CSE 150 LECTURE NOTES
November 8, 2004
ANNOUNCEMENTS
Remember that the midterm exam is on Wednesday.
NAIVE BAYES IMPLEMENTATION ISSUES
Problem 1: Suppose we have hundreds of features. Then we
are
multiplying together hundreds of numbers (one for each feature), each
of which is less than 1.0. We could get numerical underflow,
since the smallest non-zero number representable with standard 64 bit
arithmetic is about 10 to the power -300.
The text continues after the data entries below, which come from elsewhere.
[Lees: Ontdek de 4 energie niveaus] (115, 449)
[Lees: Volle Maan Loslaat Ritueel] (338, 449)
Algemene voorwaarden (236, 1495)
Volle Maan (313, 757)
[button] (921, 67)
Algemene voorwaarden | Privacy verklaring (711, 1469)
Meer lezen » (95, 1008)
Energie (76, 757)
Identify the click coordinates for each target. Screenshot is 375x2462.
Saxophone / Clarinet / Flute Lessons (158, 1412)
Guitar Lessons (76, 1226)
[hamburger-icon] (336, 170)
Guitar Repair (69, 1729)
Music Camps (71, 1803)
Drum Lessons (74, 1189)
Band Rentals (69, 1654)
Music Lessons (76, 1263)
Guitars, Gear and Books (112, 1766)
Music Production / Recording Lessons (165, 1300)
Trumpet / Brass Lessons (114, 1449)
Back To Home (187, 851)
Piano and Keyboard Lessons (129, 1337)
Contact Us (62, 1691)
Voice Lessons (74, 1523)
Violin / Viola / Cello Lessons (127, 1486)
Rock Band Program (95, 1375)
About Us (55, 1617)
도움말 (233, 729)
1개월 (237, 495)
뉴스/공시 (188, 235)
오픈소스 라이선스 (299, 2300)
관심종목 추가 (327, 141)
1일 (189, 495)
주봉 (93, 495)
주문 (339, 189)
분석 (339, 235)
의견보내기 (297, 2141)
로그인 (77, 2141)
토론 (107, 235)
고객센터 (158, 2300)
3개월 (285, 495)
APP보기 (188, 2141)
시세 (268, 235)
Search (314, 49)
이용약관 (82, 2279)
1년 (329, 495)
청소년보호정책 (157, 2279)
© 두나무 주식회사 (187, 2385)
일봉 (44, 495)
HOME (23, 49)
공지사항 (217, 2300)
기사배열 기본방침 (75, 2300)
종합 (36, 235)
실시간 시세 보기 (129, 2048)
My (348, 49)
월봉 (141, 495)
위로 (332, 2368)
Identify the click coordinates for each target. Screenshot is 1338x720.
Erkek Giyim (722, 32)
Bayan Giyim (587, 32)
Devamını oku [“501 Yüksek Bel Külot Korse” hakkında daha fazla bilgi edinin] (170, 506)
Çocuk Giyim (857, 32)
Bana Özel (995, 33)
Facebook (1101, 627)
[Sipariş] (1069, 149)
Solution: Instead of multiplying numerical probabilities, add the
logarithms of the probabilities.
Problem 2: Suppose one value of one feature, for example value y
of
feature j, is never observed in the training data for some class
c. Then we will have the estimated P(Xj = y | C = c) = 0
exactly. By multiplication, for any test example with feature j =
y we will have P(C = c | X) = 0 regardless of the values of all other
features.
Solution: Make all probabilities non-zero (and also not exactly
1.0) by "smoothing" with pseudo-counts. Define
P(C = c) = (estimated) count(C = c) + 1 / N + r.
P(Xj=x | C = c) = (estimated) count(Xj =
x and C = c) + 1 / count(C = c) + q.
GENERALIZATION, OVERFITTING, CONCEPT DRIFT
A desirable classifier is one that classifies correctly all
possible examples. Classifying examples
given in the training set correctly is just a proxy for this
objective. Terminology: A correct concept generalizes to
unseen examples.
The philosophical problem of induction is that a finite set of
examples
never allows you to generalize with perfect certainty to the infinite
set
of potential future examples.
The practical problem of overfitting is that usually, a classifier is
specialized for its training examples. Its accuracy on test data
is almost always lower than on training data.
Concept drift is a different problem. It is that the true concept
may be different for test examples than for training examples.
For example, the training examples may contain spam from 2003, while
the test examples consist of spam for 2004. Usually, the issue in
the concept drift is not that the true label of any given example has
changed. Instead, the problem is that the relative proportions of
different classes, and of different groups with in each class, have
changed.
MEASURING ACCURACY
For supervised learning with two possible classes, performance must be
measured with four numbers computed using a test set of examples that
is
independent of the training set:
- true
positives
tp
- false
positives
fp
- true
negatives
tn
- false
negatives
fn
Above, "tp" means the number of test examples that are true positives,
etc. Summary statistics and costs can be calculated from these
numbers, e.g.
accuracy = (tp + tn)/n. However, no single number such as
"accuracy" describes performance completely. In some applications
(e.g. spam filtering) false positives (saying that a spam message is
actually legitimate) are much less important than false
negatives. In other applications, the opposite is true.
CROSS-VALIDATION
What if we want to use all available examples in the training
set?
That is, we have too few to spare any for an independent test set?
Usual answer: use k-fold cross-validation for some k.
Procedure:
randomly partition the training set S into k disjoint
subsets
of equal size named S1 through Sk
for i = 1 to k do
run the learning algorithm on S with Si removed
test the resulting classifier on Si
sum tp, fp, tn, fn obtained for each Si
Under full cross-validation k = |S|, i.e. the number of examples in the
dataset. Full cross-validation is common but not recommended
because
it is computationally very expensive, and because its results can be
misleading.
For example, if each example is duplicated in the training set and we
use
a nearest-neighbor classifier, then full cross-validation will show a
zero
error rate.
Ten-fold cross-validation is used most often nowadays.